Your goal:
Return verbatim the lines of the material starting with the line that contains "Task: Tap the back arrow icon" and continuing through the last line of the material, both ends included.
################
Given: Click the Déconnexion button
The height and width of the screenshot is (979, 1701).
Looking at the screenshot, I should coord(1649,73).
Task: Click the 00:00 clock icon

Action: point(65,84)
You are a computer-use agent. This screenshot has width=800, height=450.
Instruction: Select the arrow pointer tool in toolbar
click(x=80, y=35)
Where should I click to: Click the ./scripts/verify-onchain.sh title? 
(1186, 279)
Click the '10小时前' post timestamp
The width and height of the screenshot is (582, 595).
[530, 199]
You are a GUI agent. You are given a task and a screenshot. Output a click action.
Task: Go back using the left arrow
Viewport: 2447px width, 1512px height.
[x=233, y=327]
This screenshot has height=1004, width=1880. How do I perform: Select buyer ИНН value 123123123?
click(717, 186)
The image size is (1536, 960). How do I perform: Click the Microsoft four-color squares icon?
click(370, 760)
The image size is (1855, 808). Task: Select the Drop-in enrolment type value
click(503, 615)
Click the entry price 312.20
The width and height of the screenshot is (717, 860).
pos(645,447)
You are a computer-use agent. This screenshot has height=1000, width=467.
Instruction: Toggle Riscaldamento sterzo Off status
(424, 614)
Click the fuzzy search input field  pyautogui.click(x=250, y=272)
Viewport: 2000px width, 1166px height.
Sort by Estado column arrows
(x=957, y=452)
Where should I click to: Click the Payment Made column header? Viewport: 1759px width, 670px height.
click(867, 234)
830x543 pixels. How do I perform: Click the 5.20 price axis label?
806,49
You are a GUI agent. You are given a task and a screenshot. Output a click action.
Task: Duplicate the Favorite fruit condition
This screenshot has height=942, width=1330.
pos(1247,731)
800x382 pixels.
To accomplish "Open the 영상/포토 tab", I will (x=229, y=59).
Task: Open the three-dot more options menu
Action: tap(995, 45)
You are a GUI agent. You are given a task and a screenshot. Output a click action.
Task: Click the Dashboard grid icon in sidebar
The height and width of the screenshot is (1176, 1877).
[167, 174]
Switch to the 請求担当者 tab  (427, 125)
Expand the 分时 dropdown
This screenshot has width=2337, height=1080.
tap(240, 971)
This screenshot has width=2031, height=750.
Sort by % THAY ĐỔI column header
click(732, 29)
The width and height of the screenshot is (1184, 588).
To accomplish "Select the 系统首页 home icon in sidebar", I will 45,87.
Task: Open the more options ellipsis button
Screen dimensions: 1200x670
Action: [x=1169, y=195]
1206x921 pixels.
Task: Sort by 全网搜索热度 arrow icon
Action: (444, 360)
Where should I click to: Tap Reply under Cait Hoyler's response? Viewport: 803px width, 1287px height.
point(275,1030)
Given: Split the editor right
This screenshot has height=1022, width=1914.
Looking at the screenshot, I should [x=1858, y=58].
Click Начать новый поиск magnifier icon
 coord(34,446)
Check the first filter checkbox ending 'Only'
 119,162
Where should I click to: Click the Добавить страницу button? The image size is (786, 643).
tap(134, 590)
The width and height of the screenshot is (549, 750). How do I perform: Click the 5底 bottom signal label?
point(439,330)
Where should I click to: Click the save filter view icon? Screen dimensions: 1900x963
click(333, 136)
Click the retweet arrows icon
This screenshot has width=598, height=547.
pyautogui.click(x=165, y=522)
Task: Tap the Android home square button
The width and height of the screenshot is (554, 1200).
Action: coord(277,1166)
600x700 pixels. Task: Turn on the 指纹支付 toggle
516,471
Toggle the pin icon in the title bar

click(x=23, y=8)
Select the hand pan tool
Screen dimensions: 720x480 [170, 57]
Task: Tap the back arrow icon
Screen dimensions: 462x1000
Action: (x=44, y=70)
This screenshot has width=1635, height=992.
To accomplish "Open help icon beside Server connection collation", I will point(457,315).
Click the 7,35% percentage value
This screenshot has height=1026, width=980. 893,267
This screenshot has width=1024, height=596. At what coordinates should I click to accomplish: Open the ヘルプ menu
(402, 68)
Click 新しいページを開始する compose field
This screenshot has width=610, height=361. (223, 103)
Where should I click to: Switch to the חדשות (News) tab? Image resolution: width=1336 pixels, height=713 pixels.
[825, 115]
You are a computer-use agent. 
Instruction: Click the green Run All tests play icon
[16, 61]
################
Correct output:
Task: Tap the back arrow icon
Screen dimensions: 462x1000
Action: (x=44, y=70)
This screenshot has width=1635, height=992.
To accomplish "Open help icon beside Server connection collation", I will point(457,315).
Click the 7,35% percentage value
This screenshot has height=1026, width=980. 893,267
This screenshot has width=1024, height=596. At what coordinates should I click to accomplish: Open the ヘルプ menu
(402, 68)
Click 新しいページを開始する compose field
This screenshot has width=610, height=361. (223, 103)
Where should I click to: Switch to the חדשות (News) tab? Image resolution: width=1336 pixels, height=713 pixels.
[825, 115]
You are a computer-use agent. 
Instruction: Click the green Run All tests play icon
[16, 61]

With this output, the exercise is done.